Curve semilandmarks (Bookstein, 1997) capturing the shape of the naris, tomium, and culmen were slid until minimizing the bending energy (Gunz et al., 2005). Differences in scale, position, and orientation among specimens were removed by means of Generalized Procrustes Analysis (hereafter GPA, Gower, 1975). Total skull size was measured using the log-transformed centroid size (log-Cs) of each specimen prior to GPA.
To obtain species means of shapes and sizes, Procrustes shape coordinates and log-Cs were averaged within each species. The mean Procrustes coordinates retrieved were subjected to a new round of GPA superimposition to obtain the shape coordinates that include allometric variation (hereafter full-shape). In addition, a second set of shape coordinates devoid of allometric variation (hereafter non-allometric shape) was estimated by computing the phylogenetically corrected shape residuals resulting from the linear regression of the full-shape on log-Cs (Klingenberg, 1996; Revell, 2009). To obtain summarized information on the variation of shape that would allow, on the one hand, an exploratory assessment of the data and, on the other hand, the assessment of the evolutionary convergence and the rates of phenotypic evolution, a principal component analysis (PCA) was carried out for the entire skull and on the neurocranium and beak (i.e., rostrum including naris) for both datasets (i.e., full-shape and non-allometric shape).

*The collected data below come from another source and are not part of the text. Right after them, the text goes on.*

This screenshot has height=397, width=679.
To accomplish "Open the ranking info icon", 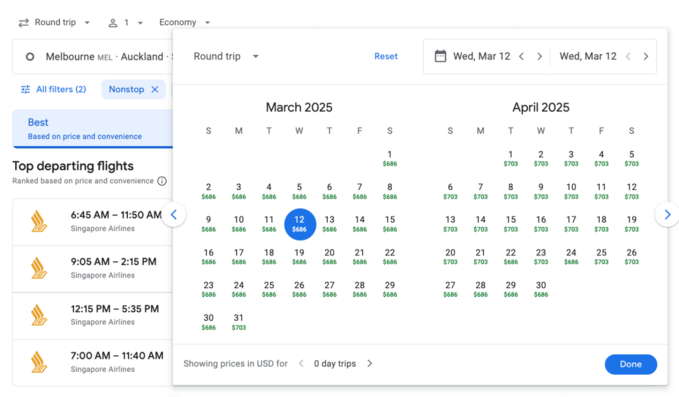I will coord(162,181).
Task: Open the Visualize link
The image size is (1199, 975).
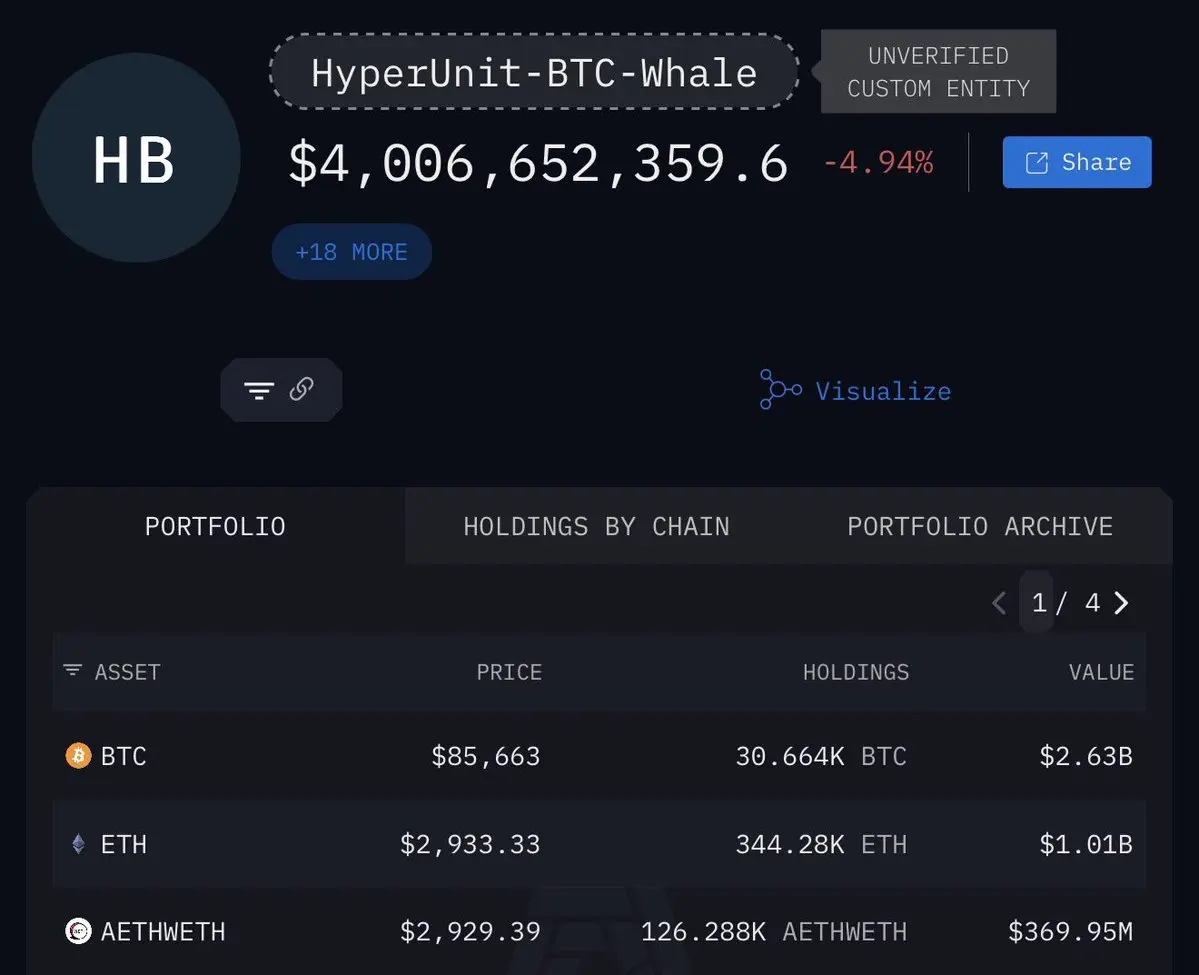Action: (883, 391)
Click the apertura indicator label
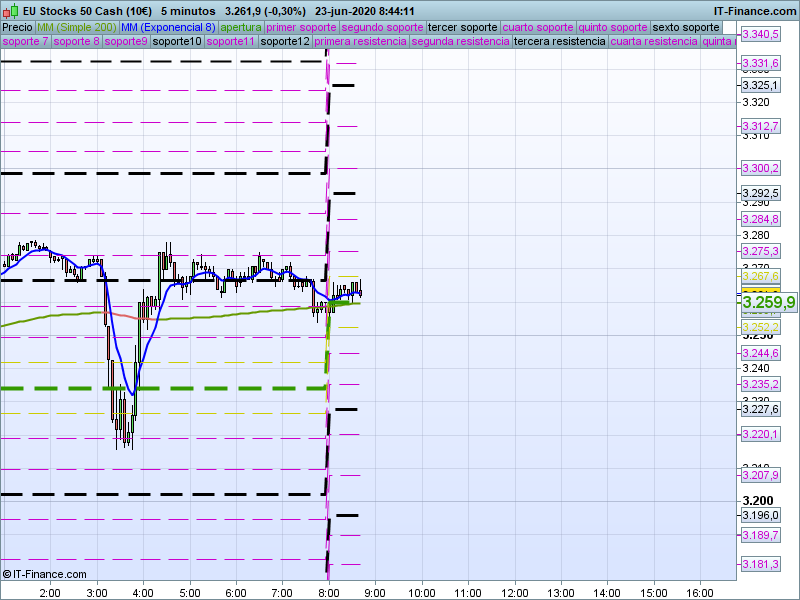Image resolution: width=800 pixels, height=600 pixels. (241, 27)
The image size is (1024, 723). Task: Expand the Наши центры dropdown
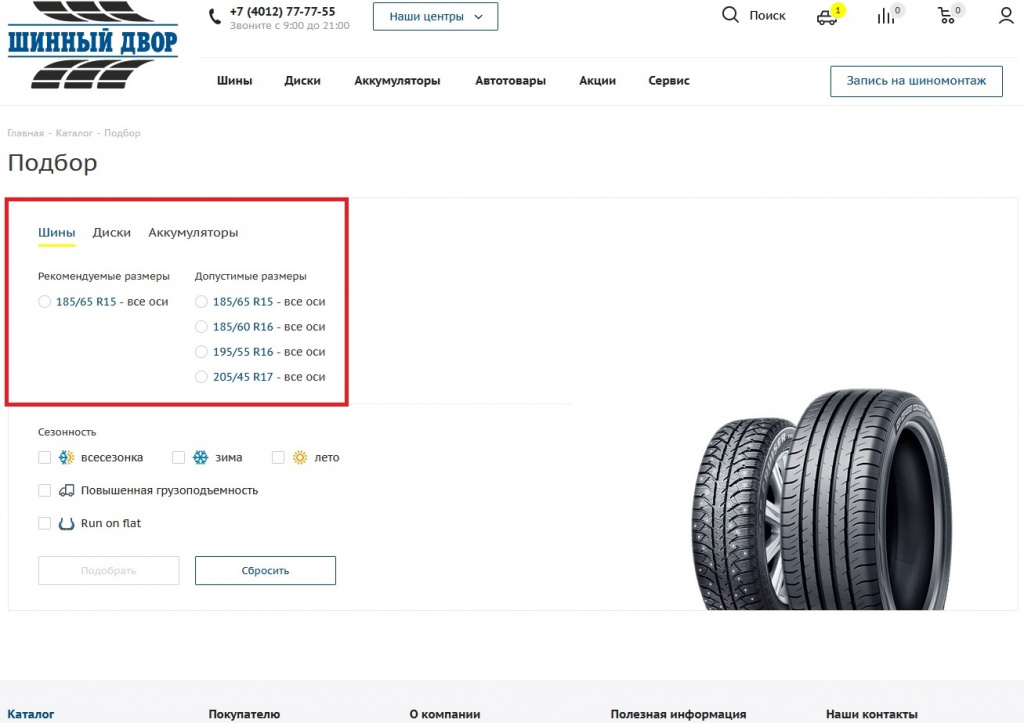pyautogui.click(x=435, y=17)
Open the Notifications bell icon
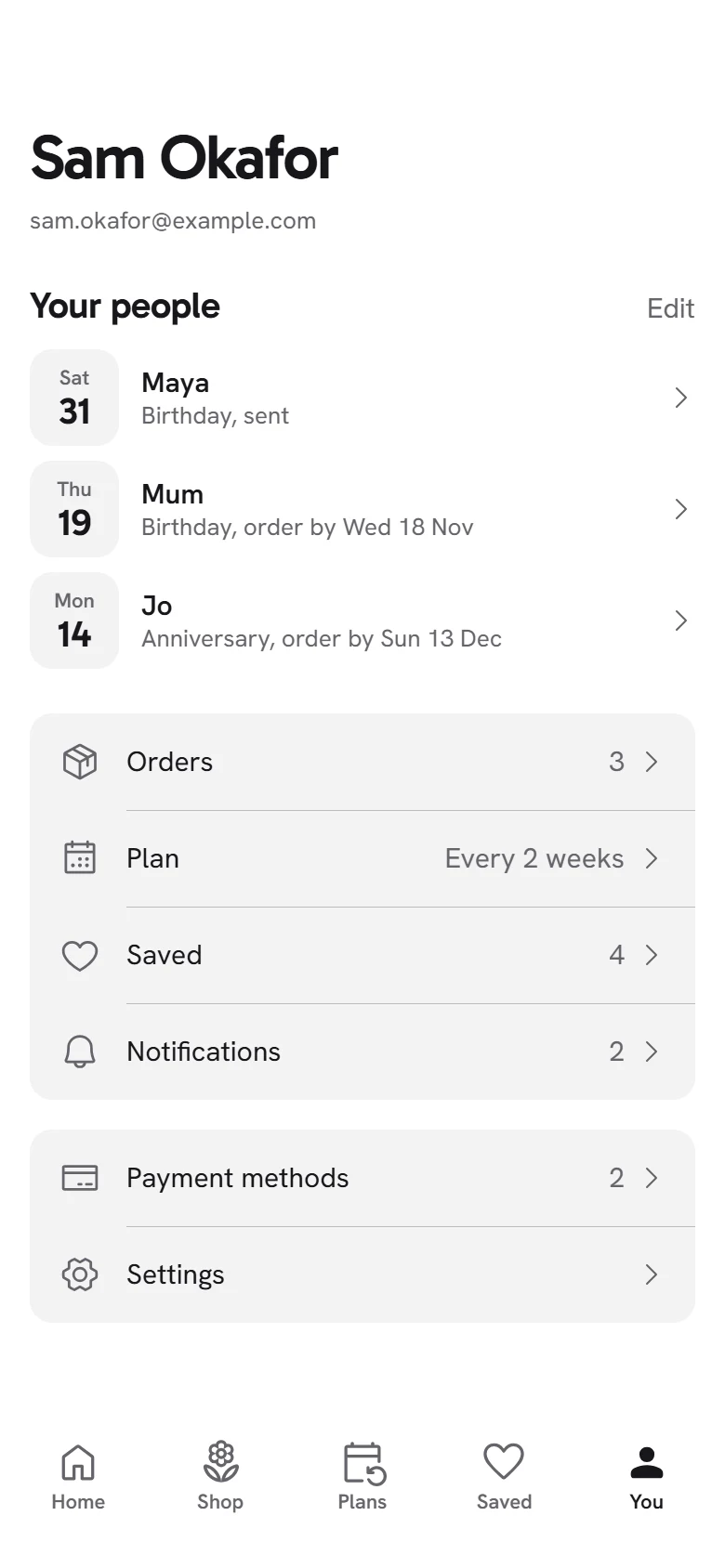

For the sake of brevity, the description of full-shape variation summarized by the meaningful Principal Components (PCs) of the neurocranium and the beak (i.e., those PCs retained with the Broken Stick method; Jackson, 1993) are provided in Appendix S1 of Supplementary Information. With the aim of graphically representing the variation associated with common ancestry, the morphospaces generated by the first two principal components of the entire skull, neurocranium, and beak for full-shape and non-allometric shape (Figure 3A and Figure 4A, B, C, D; see also Supplementary Figure S2A, B for morphospaces with tips labelled with species names) were depicted following a phylomorphospace approach (Sidlauskas, 2008). All the analyses were performed within the R programming environment (R Core Team, 2022) using the Morpho (v. 2.12) (Schlager, 2017), geomorph (v. 4.0.8) (Baken et al. 2021, Adams et al., 2023), morphospace (v. 0.009) (Milla Carmona, 2022), and phytools (v. 2.3-0) (Revell, 2012) packages.